> _Try it_
Please restate, word for word, the lines below that begin at the one with "How do I perform: Open the gray" and end at the one with "Task: Open the dropdown". Leave out all other lines.

--- Record extracts Enclosed Below ---

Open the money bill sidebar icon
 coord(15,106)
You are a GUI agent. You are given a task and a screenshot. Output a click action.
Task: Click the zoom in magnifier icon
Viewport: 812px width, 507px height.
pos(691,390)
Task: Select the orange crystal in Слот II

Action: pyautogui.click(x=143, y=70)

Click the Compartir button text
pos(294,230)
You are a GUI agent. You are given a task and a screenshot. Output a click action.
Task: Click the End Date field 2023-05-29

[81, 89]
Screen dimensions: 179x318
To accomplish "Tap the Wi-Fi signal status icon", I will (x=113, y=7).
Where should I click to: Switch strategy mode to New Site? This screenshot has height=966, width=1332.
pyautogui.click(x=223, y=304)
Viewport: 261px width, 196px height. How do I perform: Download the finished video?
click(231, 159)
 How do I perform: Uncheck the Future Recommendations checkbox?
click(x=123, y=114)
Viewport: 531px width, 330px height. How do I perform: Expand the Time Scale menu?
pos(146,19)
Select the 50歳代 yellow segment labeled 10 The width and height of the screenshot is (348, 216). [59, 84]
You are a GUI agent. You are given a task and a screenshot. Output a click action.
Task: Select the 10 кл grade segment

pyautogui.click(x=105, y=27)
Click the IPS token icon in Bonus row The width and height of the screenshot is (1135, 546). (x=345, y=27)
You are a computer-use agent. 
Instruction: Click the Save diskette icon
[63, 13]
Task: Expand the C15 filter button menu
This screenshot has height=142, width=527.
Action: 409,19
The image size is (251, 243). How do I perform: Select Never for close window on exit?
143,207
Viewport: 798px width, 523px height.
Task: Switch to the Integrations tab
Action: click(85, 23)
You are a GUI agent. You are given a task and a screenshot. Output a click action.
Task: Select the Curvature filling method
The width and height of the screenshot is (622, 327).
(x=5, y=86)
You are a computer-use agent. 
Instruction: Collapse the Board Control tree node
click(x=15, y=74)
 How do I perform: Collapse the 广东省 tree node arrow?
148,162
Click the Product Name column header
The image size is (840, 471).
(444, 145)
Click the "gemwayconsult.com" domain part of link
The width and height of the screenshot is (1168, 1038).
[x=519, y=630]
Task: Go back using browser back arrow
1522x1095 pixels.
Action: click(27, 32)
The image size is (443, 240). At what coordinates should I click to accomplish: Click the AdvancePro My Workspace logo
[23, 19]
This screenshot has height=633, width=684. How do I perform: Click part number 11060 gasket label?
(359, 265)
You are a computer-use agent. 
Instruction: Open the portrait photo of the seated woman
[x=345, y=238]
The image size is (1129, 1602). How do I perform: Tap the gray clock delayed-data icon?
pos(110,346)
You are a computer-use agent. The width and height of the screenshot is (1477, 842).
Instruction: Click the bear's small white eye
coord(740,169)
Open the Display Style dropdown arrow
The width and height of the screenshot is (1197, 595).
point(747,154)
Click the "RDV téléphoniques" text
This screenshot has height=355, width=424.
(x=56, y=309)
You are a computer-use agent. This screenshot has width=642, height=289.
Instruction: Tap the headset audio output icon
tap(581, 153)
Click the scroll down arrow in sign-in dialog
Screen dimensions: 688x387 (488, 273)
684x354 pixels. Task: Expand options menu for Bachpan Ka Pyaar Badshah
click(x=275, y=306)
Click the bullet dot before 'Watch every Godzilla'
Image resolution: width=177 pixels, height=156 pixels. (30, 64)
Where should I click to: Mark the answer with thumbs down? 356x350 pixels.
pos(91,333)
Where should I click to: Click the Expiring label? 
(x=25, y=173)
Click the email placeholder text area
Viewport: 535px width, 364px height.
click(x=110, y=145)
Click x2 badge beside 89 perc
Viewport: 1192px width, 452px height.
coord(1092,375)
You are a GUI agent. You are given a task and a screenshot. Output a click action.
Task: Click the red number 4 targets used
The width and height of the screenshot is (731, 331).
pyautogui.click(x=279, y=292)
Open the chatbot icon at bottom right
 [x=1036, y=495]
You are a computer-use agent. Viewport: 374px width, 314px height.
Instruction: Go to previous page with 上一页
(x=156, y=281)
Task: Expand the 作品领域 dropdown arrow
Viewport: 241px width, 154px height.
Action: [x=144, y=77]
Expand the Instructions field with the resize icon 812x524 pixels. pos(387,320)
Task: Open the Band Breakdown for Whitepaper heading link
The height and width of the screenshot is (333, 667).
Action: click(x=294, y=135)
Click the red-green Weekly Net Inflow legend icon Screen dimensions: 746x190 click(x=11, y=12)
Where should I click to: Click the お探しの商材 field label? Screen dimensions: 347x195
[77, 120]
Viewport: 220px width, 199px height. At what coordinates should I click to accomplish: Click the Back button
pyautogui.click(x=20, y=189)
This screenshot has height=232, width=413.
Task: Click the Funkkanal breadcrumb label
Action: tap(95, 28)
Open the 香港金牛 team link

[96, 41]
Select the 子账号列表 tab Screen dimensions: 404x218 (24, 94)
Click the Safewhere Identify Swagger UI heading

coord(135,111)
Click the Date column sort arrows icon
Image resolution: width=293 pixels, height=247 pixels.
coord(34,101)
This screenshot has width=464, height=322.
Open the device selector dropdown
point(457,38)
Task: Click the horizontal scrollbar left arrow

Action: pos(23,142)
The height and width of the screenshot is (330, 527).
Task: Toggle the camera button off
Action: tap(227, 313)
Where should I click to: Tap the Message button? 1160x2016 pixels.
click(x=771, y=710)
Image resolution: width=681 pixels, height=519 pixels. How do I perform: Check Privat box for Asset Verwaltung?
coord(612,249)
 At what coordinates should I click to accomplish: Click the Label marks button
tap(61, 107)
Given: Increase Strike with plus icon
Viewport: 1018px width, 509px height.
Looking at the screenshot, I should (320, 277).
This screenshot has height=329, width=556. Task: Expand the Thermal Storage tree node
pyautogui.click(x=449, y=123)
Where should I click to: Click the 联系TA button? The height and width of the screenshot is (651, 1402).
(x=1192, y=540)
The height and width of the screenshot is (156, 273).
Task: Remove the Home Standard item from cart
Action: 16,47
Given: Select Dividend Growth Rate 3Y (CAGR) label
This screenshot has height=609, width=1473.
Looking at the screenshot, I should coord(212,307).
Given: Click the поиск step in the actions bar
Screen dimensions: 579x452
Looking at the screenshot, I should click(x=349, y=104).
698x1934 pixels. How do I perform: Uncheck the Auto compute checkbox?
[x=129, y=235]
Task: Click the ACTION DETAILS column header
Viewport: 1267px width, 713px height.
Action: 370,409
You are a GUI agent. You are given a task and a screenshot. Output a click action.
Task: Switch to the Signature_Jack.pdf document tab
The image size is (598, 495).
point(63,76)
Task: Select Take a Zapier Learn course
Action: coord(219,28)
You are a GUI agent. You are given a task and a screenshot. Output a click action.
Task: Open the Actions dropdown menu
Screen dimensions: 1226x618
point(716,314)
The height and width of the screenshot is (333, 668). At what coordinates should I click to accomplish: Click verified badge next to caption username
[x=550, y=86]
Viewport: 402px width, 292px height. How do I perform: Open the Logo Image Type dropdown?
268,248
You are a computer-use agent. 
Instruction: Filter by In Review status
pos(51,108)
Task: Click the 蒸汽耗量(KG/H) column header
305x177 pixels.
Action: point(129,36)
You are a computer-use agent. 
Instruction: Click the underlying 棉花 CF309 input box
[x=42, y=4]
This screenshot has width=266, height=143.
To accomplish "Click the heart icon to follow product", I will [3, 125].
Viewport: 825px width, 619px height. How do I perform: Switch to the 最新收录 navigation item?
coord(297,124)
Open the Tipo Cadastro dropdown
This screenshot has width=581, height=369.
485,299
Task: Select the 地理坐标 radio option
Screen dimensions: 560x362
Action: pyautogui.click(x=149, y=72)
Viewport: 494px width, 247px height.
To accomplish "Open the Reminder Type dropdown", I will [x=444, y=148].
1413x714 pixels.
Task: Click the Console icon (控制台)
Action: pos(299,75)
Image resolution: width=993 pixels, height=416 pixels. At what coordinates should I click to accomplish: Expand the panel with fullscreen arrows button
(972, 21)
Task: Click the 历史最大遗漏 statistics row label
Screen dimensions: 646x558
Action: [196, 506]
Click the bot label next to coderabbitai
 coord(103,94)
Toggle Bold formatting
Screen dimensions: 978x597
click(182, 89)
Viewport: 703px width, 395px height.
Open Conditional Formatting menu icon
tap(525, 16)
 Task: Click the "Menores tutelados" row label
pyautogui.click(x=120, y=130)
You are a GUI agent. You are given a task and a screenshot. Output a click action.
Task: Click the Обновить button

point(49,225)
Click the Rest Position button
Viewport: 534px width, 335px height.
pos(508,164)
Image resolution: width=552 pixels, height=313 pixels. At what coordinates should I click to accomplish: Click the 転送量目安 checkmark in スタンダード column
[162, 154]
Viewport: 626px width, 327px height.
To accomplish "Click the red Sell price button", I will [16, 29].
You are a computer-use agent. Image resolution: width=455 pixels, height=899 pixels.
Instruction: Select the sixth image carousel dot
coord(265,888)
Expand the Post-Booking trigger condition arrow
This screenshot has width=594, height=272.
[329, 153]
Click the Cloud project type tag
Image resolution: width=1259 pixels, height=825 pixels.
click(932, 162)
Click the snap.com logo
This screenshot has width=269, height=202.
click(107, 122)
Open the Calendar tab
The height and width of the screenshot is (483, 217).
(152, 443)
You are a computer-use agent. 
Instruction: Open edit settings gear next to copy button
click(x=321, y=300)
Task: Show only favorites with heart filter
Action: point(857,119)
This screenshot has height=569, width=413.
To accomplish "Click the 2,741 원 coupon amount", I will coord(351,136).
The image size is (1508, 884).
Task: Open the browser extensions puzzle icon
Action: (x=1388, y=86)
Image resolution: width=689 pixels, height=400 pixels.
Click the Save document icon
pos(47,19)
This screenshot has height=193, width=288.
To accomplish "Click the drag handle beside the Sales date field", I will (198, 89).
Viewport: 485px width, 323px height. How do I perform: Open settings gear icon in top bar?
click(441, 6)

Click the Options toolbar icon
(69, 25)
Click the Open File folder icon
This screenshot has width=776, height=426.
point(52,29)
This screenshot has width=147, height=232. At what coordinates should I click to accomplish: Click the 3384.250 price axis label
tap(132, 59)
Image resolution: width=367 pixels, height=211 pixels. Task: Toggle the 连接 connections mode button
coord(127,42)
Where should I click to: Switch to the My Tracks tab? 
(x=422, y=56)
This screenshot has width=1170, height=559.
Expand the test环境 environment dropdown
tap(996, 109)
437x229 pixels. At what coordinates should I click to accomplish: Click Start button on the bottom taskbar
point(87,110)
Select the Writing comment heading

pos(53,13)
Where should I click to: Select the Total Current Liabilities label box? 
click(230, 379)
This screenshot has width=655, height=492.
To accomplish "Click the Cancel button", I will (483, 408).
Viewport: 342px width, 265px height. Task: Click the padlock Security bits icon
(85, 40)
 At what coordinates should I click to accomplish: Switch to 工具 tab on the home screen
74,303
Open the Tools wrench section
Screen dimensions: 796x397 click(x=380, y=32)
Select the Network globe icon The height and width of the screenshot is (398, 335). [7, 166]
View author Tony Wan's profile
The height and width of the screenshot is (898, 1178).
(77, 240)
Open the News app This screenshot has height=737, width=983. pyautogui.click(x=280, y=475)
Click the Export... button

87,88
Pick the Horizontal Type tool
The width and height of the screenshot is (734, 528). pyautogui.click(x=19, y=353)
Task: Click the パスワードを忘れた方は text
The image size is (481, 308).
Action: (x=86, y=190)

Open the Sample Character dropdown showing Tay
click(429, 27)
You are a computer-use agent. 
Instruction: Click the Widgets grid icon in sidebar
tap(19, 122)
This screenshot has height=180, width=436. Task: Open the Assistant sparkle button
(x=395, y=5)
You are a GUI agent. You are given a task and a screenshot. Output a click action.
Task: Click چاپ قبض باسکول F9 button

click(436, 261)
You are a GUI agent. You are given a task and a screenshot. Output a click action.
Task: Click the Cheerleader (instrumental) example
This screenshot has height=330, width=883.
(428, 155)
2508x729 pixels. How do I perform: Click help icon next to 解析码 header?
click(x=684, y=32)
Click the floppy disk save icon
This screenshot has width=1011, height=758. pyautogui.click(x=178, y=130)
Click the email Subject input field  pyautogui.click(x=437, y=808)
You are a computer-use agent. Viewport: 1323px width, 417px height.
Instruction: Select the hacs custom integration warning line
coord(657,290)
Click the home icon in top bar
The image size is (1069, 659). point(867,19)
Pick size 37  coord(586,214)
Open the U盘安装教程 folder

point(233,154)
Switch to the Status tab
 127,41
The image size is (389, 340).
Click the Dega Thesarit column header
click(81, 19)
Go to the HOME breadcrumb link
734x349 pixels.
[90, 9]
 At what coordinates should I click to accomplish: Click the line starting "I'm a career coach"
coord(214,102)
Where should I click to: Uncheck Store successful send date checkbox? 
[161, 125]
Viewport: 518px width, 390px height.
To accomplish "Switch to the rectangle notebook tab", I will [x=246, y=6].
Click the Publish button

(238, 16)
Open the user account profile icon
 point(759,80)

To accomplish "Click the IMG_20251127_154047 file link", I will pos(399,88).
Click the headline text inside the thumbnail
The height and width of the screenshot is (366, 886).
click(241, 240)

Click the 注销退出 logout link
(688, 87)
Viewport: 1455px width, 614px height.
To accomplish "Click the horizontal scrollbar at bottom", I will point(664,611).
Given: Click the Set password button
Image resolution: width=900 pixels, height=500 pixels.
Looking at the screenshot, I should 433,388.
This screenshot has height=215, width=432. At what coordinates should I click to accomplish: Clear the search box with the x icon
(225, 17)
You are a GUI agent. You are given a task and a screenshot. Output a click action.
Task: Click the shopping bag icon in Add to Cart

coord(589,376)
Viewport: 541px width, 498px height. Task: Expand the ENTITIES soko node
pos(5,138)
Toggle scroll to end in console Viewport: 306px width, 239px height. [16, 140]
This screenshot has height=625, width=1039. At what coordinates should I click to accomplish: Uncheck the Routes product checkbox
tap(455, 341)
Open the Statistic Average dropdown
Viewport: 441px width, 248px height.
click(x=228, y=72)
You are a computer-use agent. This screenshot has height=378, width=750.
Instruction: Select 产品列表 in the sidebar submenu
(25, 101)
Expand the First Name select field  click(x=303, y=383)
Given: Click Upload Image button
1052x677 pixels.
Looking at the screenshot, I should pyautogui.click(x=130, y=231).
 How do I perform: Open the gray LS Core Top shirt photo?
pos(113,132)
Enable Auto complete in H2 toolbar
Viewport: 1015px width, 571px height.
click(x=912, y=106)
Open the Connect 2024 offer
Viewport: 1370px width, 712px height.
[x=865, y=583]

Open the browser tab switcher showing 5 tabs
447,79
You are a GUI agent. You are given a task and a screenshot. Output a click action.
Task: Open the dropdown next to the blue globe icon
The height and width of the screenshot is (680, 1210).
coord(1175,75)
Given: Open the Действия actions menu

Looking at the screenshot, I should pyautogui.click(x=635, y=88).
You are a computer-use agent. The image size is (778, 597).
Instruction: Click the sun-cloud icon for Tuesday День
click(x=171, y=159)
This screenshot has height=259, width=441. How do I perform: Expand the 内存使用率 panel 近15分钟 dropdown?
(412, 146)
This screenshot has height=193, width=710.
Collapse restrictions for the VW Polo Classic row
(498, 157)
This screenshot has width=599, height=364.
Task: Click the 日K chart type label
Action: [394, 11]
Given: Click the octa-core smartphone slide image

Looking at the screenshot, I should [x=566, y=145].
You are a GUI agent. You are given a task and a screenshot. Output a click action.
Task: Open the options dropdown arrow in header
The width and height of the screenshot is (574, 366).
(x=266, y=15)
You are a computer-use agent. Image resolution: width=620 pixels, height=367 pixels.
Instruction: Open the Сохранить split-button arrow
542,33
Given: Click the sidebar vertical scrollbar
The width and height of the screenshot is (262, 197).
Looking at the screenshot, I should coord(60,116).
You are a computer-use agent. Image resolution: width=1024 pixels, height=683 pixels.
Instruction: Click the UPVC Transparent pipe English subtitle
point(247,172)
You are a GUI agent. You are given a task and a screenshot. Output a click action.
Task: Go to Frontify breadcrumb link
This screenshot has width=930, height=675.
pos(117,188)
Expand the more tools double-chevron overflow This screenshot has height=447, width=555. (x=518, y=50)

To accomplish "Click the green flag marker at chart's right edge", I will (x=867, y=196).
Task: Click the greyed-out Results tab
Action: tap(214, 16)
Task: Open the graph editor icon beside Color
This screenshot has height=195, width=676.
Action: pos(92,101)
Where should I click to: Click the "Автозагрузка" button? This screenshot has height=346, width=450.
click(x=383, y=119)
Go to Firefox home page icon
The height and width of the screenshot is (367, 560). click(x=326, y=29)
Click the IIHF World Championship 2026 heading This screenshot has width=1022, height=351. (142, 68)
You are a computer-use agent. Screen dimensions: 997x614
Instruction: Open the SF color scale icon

--- End of Enclosed Record extracts ---

> _Expected answer_
 How do I perform: Open the gray LS Core Top shirt photo?
pos(113,132)
Enable Auto complete in H2 toolbar
Viewport: 1015px width, 571px height.
click(x=912, y=106)
Open the Connect 2024 offer
Viewport: 1370px width, 712px height.
[x=865, y=583]

Open the browser tab switcher showing 5 tabs
447,79
You are a GUI agent. You are given a task and a screenshot. Output a click action.
Task: Open the dropdown next to the blue globe icon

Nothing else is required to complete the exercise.